Can you explain a little bit about Occum's Razor
@Heisenberg?
It basically means the simplest data in a set of data must be the truth right???? But isn't it our primal brain that tries to oversimplify the data? When should I employ Occum's Razor and how can I recognize the difference between Occum's Razor and oversimplification?
Philosophical razors are tools meant to help us "shave off" unlikely explanations for a phenomenon. That doesn't mean we decide those explanations are wrong, but that other explanations are more worthy of our attention. If we investigate the most likely explanations and they do not pan out, we may return to some of the ones we discarded earlier. So razors can help guide our investigations, but they are not tests allowing us to draw conclusions.
Occam's razor is meant to help us when we have to choose between two or more explanations which equally explain the data. It reminds us to apply the scientific principle of parsimony. The word "simplest" gets us into trouble. Many people interpret this to be about complexity. But in many cases, Occam's razor will actually favor an explanation which is more complex.
So lets consider these two explanations for ghost sightings.
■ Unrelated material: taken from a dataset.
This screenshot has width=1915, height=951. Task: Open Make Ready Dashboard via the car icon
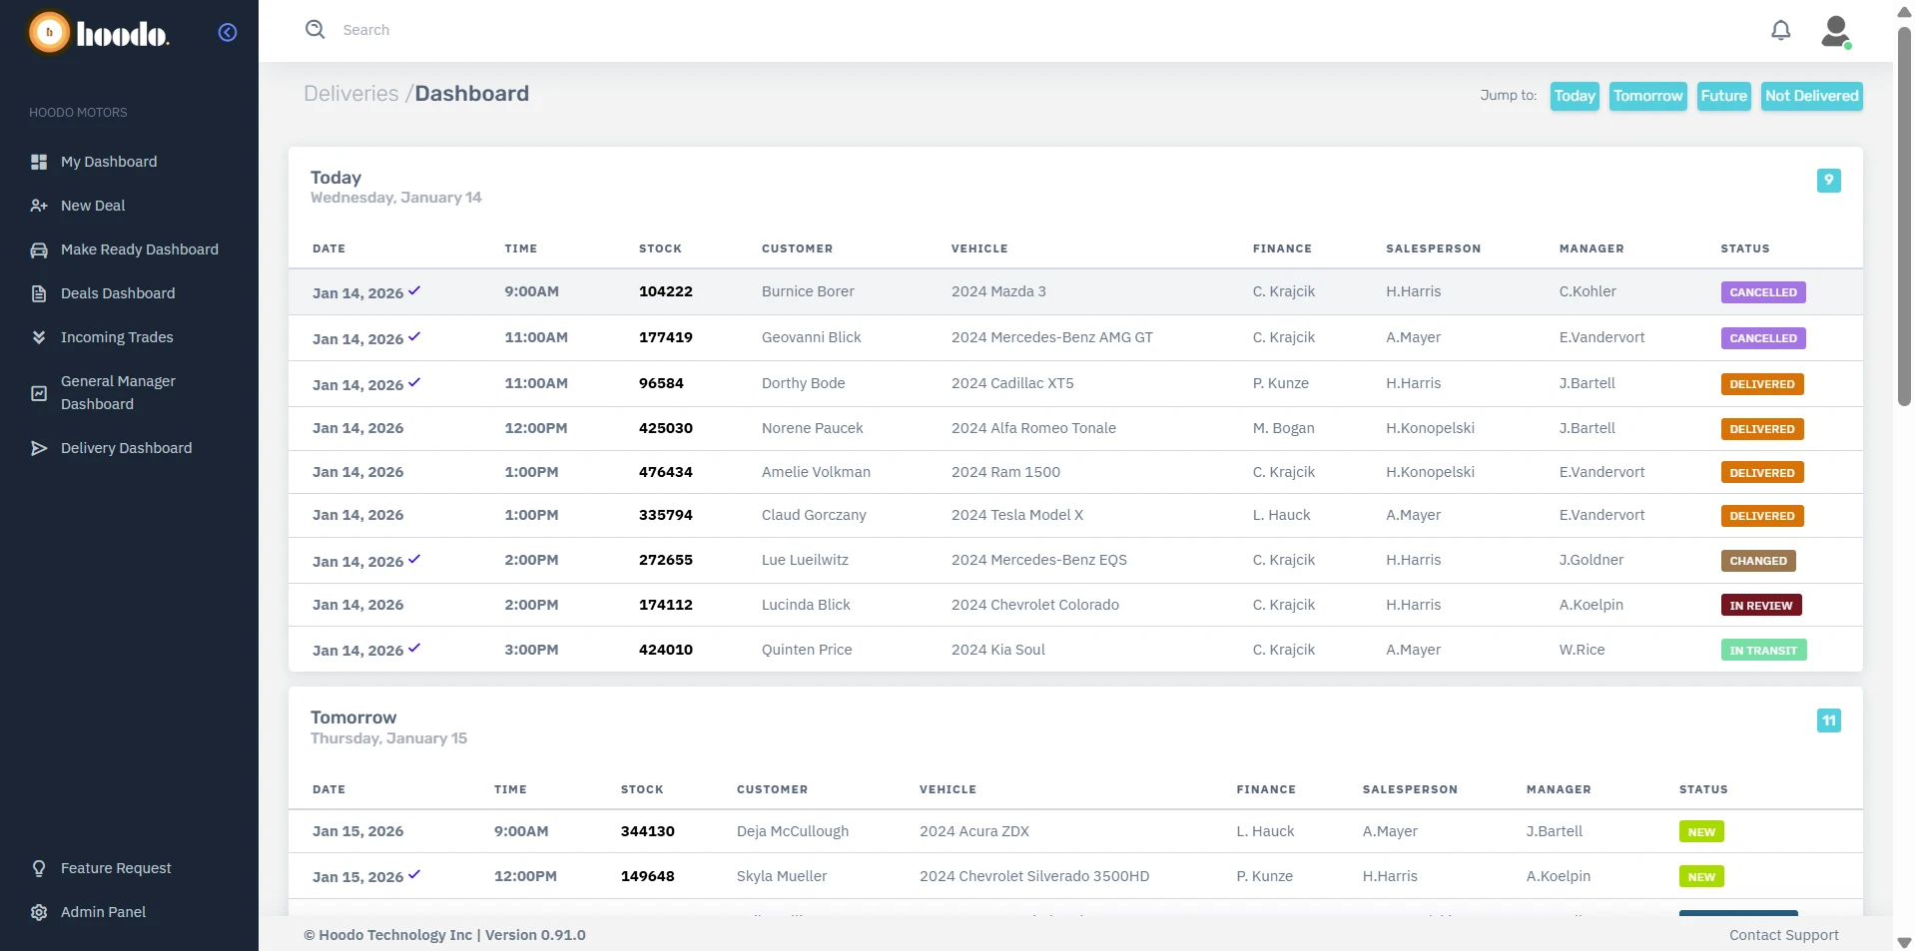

1) Ghost sightings can be explained by a combination of psychology, misperceptions, mistakes, hallucinations, fever dreams, drug use, cultural expectations, and hoaxes combined with malleable memory and confabulation.
2) Ghosts are real.
On the surface, the second explanation seems the simplest. However, proper application of Occam's razor tells us the first is most likely. That's because parsimony is not about complexity, it's about assumptions. It's about the number of times we go beyond the evidence and how far we leap when we do. The first explanation cites things that are all well researched, well documented and well understood. It is not introducing any new knowledge about the world. The second explanation asks us to make a number of giant leaps beyond our knowledge. We must assume there is an afterlife, that people can cross over from that afterlife into our reality, and that we are able to notice when they do. We do not have evidence for any of these things.
The proper expression of Occam's razor is:
the explanation which introduces the fewest assumptions is most likely to be correct. Each assumption presents a possible point of error, so obviously the fewer the better.
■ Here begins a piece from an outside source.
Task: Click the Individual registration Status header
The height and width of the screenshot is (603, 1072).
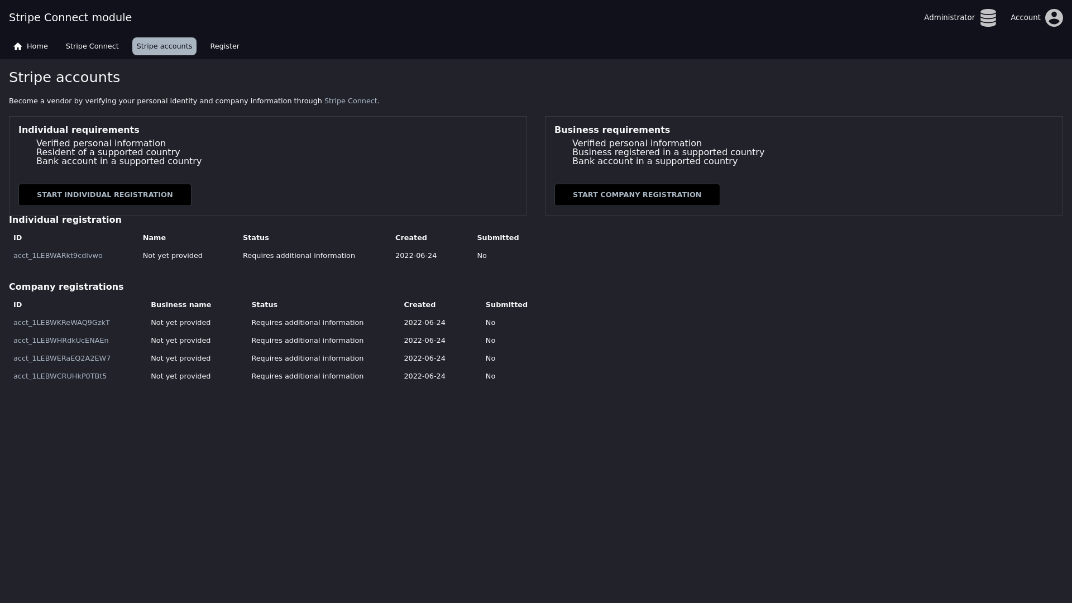Action: pos(256,238)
But, of course, Occam's razor sometimes fails. When trying to make a medical diagnosis doctors usually favor the explanation where one disease accounts for all the symptoms. But a patient can have two or more rare diseases that just happen to show themselves at the same time. That's why razors are guidelines, not tests.
Razors are really just heuristics allowing us to quickly apply scientific principles during investigation. Just like mental heuristics, they create a bias. Hitchens's razor is a bias towards evidence. Alder's razor is a bias towards falsifiability. Occam's razor is a bias towards parsimony. These are good biases to have.